Oradaki mezar, yörede Çiçekbaba Ereni diye, geçiyor. 33-34 metre uzunluğunda, taş düzeni üç metre genişliğinde bir mezar. Büyük bir taşın yanında beş altı tane kısa taşlar var, yani Orta Asya balbal düzeniyle yapılmış bir mezar. Burada eren geleneğinin; aslında Şamanizm’den, Orta Asya’dan Türklerin getirdiği bir gelenek olduğunu belirtebiliriz.

Eren Günü için Beyağaç’tan gelenler, çarşamba günü Kartal Gölü’nde konaklar. Perşembe sabahı şafak vaktinde Eren’e doğru yürürler. Buna “Eren Yürüyüşü” derler.

Köyceğiz’den gelenler ise akşamdan Gökçeova’da toplanır. Sabah erken saatlerde Eren’e doğru hareket ederler. Güneş doğmadan herkes Eren’in başında, dağın zirvesinde toplanır.

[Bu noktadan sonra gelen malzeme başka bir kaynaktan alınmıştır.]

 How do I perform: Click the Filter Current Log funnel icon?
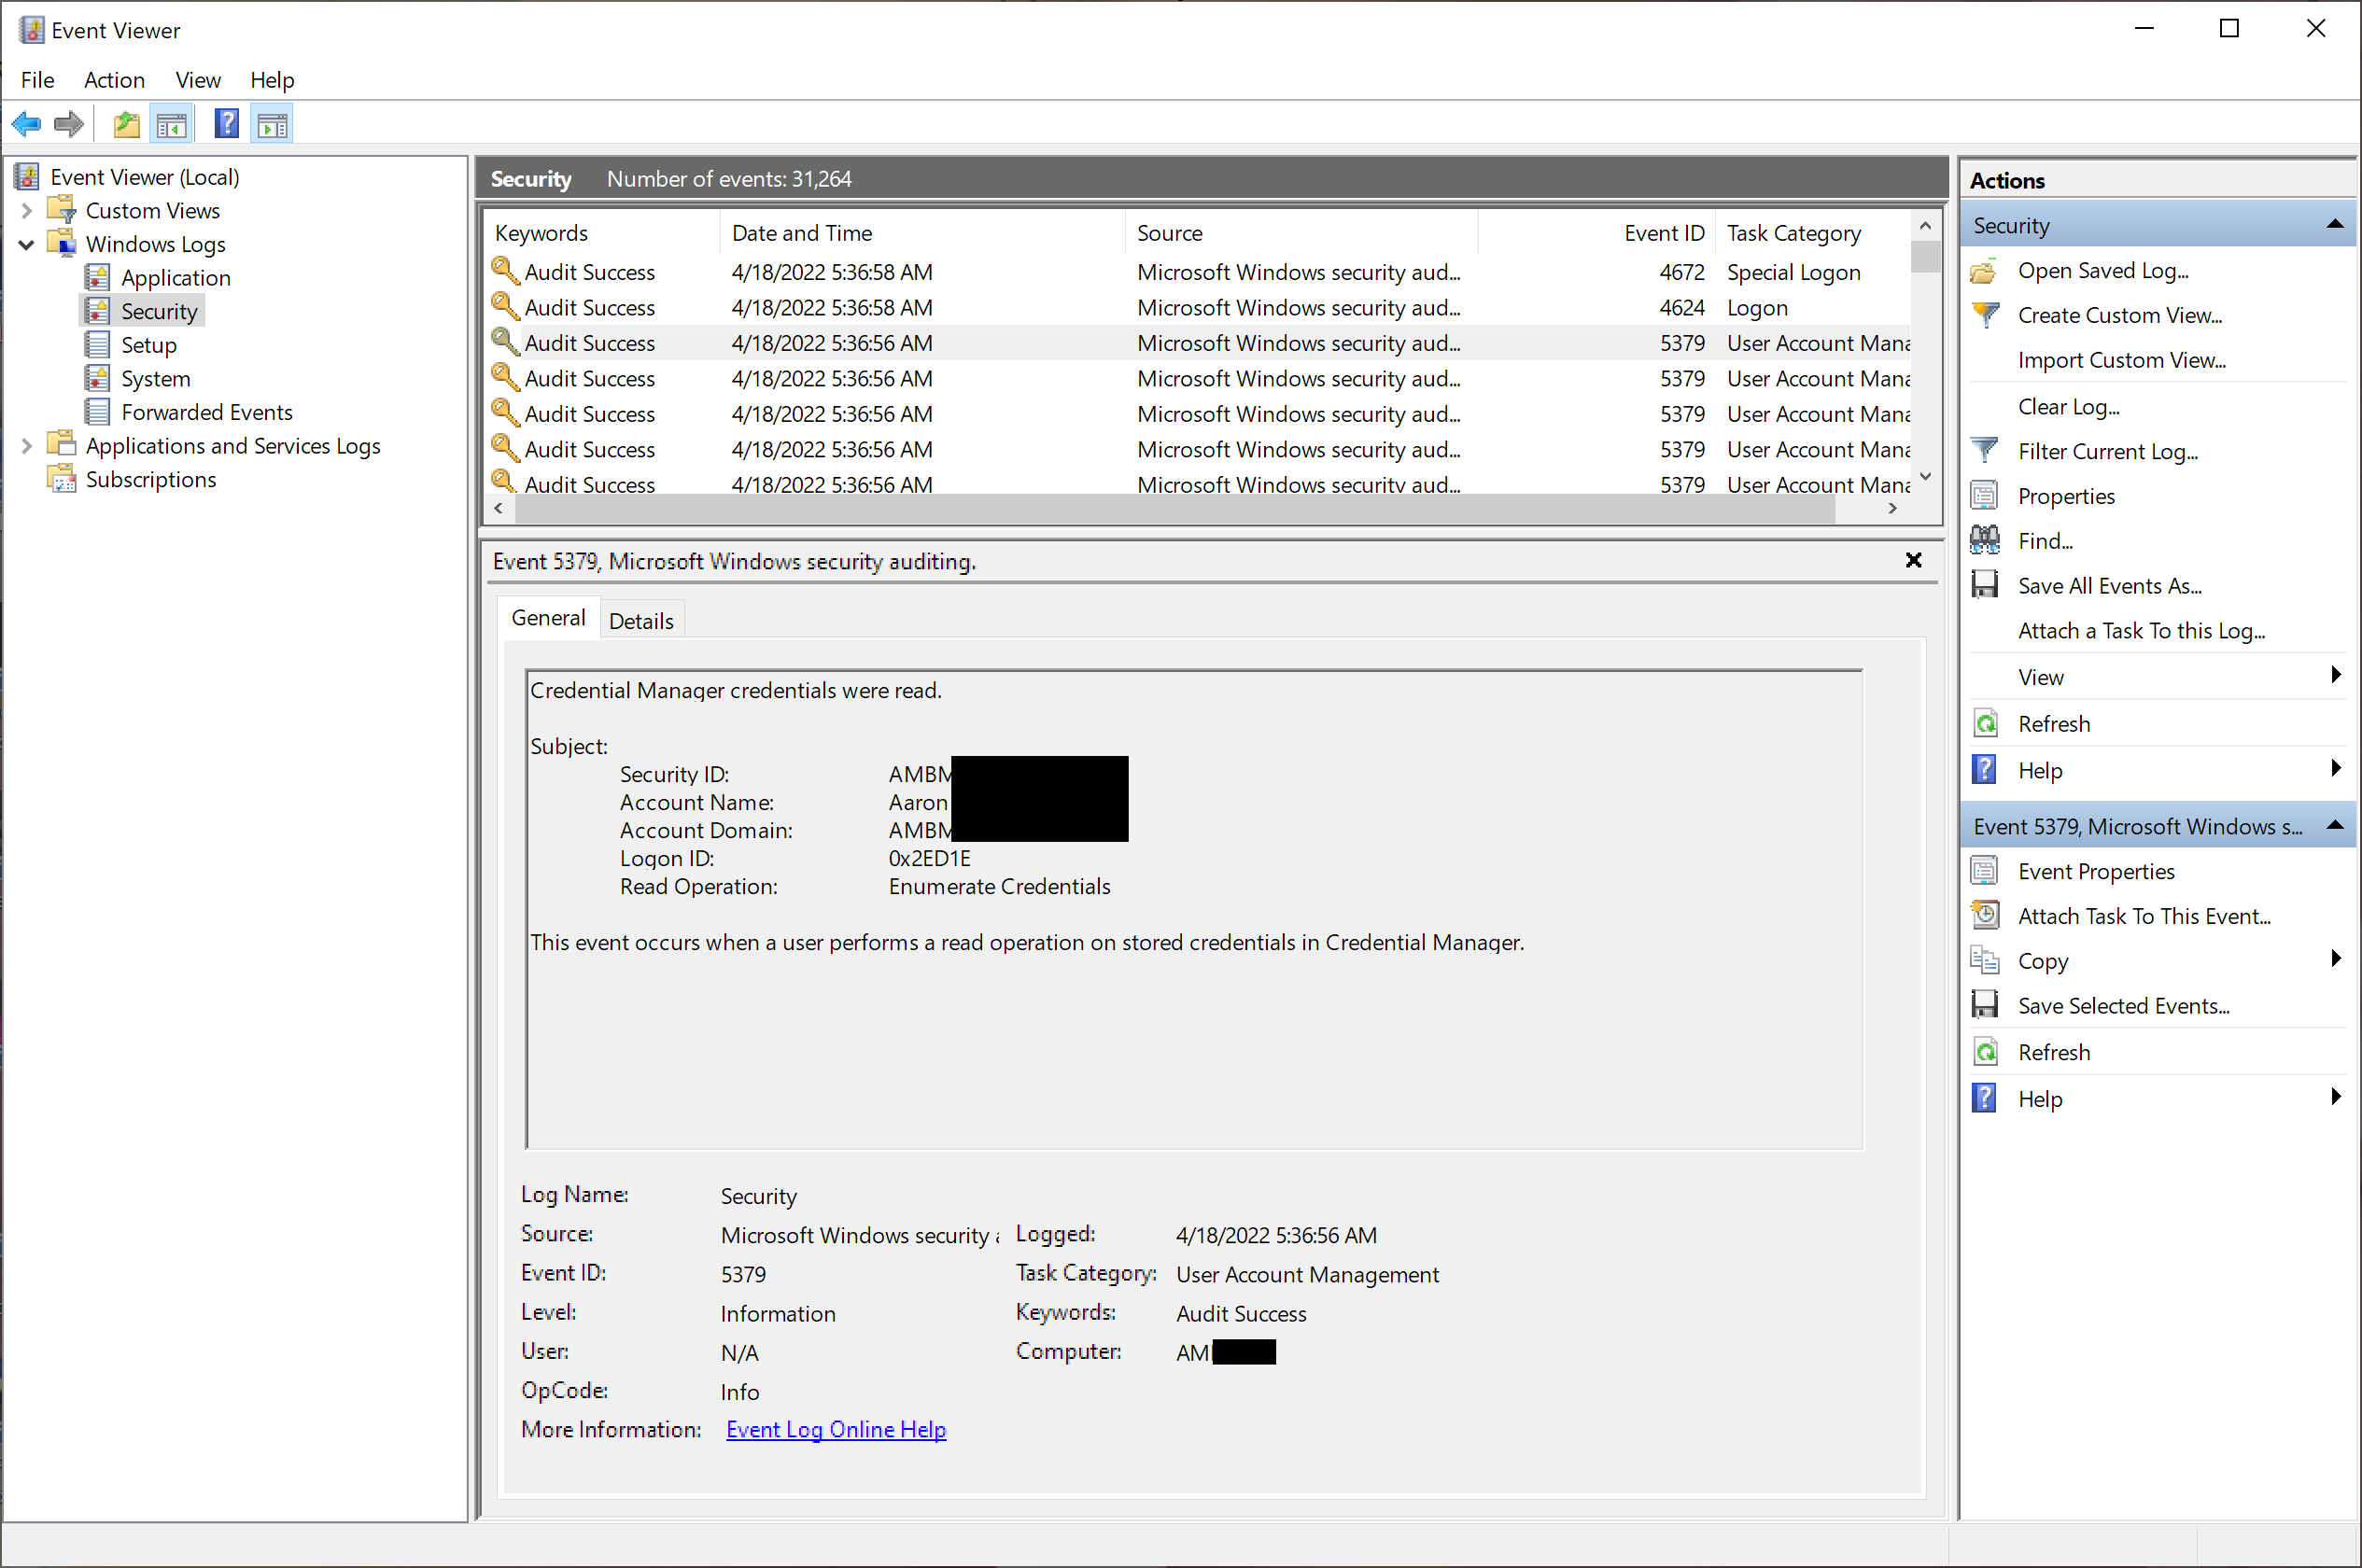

Bizde dağ kültürü çok önemlidir. Çok eskiden beri, her köyün küçük bir ereni, bir tepesi vardır ama buradaki Eren, dedelerimizin dediğine göre erenlerin erenidir. Ayrıca bölgedeki diğer erenler daha önce kutlanırken, bu Eren belirttiğimiz gibi ağustos ayının son perşembesi kutlanır.

Eren’in başına gelenler, mezarın etrafında hayvanlarını yürütür veya kendi gezer. Adak keseceği hayvanı omzuna alır, mezarın etrafında üç veya yedi defa dolaşır. Sonrasında adağını keser ve bütün misafirlerle birlikte yer.

Kartal Gölü, bu dağın hemen arkası. Göle kartal isminin verilmesi, eskiden o bölgede kartalın bol olduğunu gösteriyor. Ama şimdi kartallar bitti. Çevredeki karakulak, kurt gibi diğer hayvanlar da azaldı. Son dağlarımız da bitecek, her şey yok oluyor burada.

Çiçekbaba ismindeki baba da insanların arkasındaki güçtür. Bu dağ; bölgedeki herkesin, çobanların, Yörüklerin bu yaylaya çıktığı, benim dedemin buralarda yaşadığı yerdir.” (1)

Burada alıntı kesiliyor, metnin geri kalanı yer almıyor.